── ИСХОДНЫЙ ТЕКСТ ──

Грубо говоря, я могу показать, что средства всегда двойственны. С одной стороны, требуется избыток сил, порывы опьянения и вожделения. С другой стороны, чтобы распоряжаться своими силами, калечат себя (через аскезу опыт незаметно — словно растение, словно цветок — делается домашним и перестает соответствовать сокровенной насущности. Если ищете спасения, калечьте себя... Но путешествие на край возможного требует капризной свободы — свободы необъезженной кобылицы).
Аскеза сама по себе имеет для многих нечто привлекательное, доставляющее удовлетворение; она словно предельное господство, наитруднейшее владение собой, всеми своими влечениями. Аскет с полным правом смотрит сверху вниз (во всяком случае, на человеческую природу — из презрения к своей собственной). Он не может представить себе возможности бытия вне проекта. (Сверху вниз я смотрю, заливаясь детским смехом, лишь на аскетов да на жуиров.)
Как правило, говорят: другого выхода нет. Во всяком случае все сходятся в одном: никаких половых излишеств. Почти все говорят: совершенное целомудрие. Смею отвергнуть эти притязания. И если целомудрие, как и всякая аскеза, является в некотором смысле легким путем, то разнузданность, вбирающая в себя прямо противоположное поведение, кажется более приемлемой, ибо немедленно удаляет старую деву — и всякого, кто похож на нее — в мир одомашненной скудости.
Чуждый эротизма человек так же далек от края возможного, как далек от него без внутреннего опыта. Надо выбирать крутой, беспокойный путь — путь “человека полного сил”, неискалеченного.

───

▶ **ЗАДАНИЕ**: Перепишите часть текста об аскезе между словами «Аскеза сама по» и «мир одомашненной скудости.» включительно, поменяв «целомудрие» на «воздержание». Пункты, приведенные далее, — самостоятельный материал, не связанный с текстом об аскезе.

── ПЕРЕЧЕНЬ ПУНКТОВ ──

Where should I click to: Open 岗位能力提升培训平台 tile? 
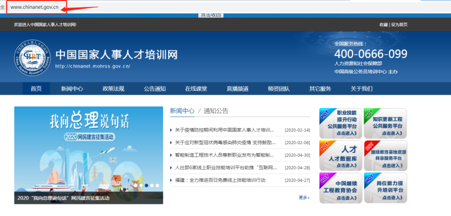[385, 188]
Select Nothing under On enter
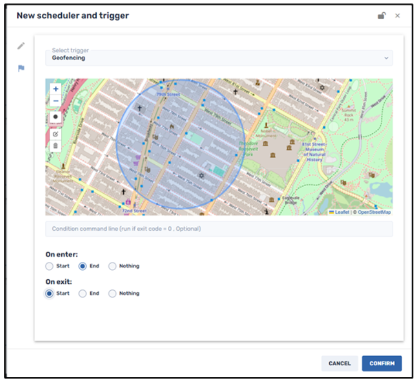418x382 pixels. pyautogui.click(x=112, y=266)
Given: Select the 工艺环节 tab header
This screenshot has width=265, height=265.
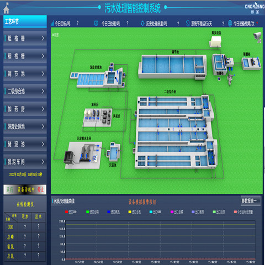Looking at the screenshot, I should point(25,22).
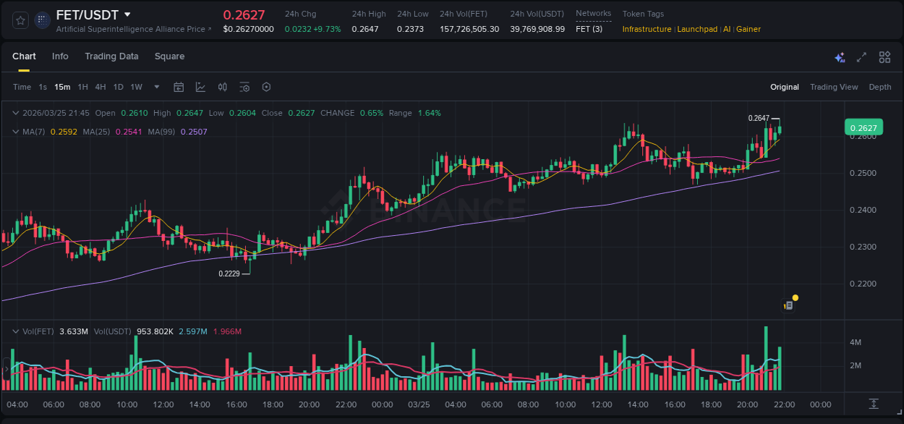This screenshot has width=904, height=424.
Task: Switch to the Trading Data tab
Action: point(111,56)
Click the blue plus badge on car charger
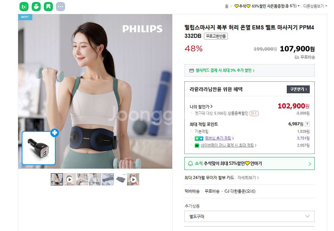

───

▶ **РЕЗУЛЬТАТ ЗАДАНИЯ**:
Аскеза сама по себе имеет для многих нечто привлекательное, доставляющее удовлетворение; она словно предельное господство, наитруднейшее владение собой, всеми своими влечениями. Аскет с полным правом смотрит сверху вниз (во всяком случае, на человеческую природу — из презрения к своей собственной). Он не может представить себе возможности бытия вне проекта. (Сверху вниз я смотрю, заливаясь детским смехом, лишь на аскетов да на жуиров.)
Как правило, говорят: другого выхода нет. Во всяком случае все сходятся в одном: никаких половых излишеств. Почти все говорят: совершенное воздержание. Смею отвергнуть эти притязания. И если воздержание, как и всякая аскеза, является в некотором смысле легким путем, то разнузданность, вбирающая в себя прямо противоположное поведение, кажется более приемлемой, ибо немедленно удаляет старую деву — и всякого, кто похож на нее — в мир одомашненной скудости.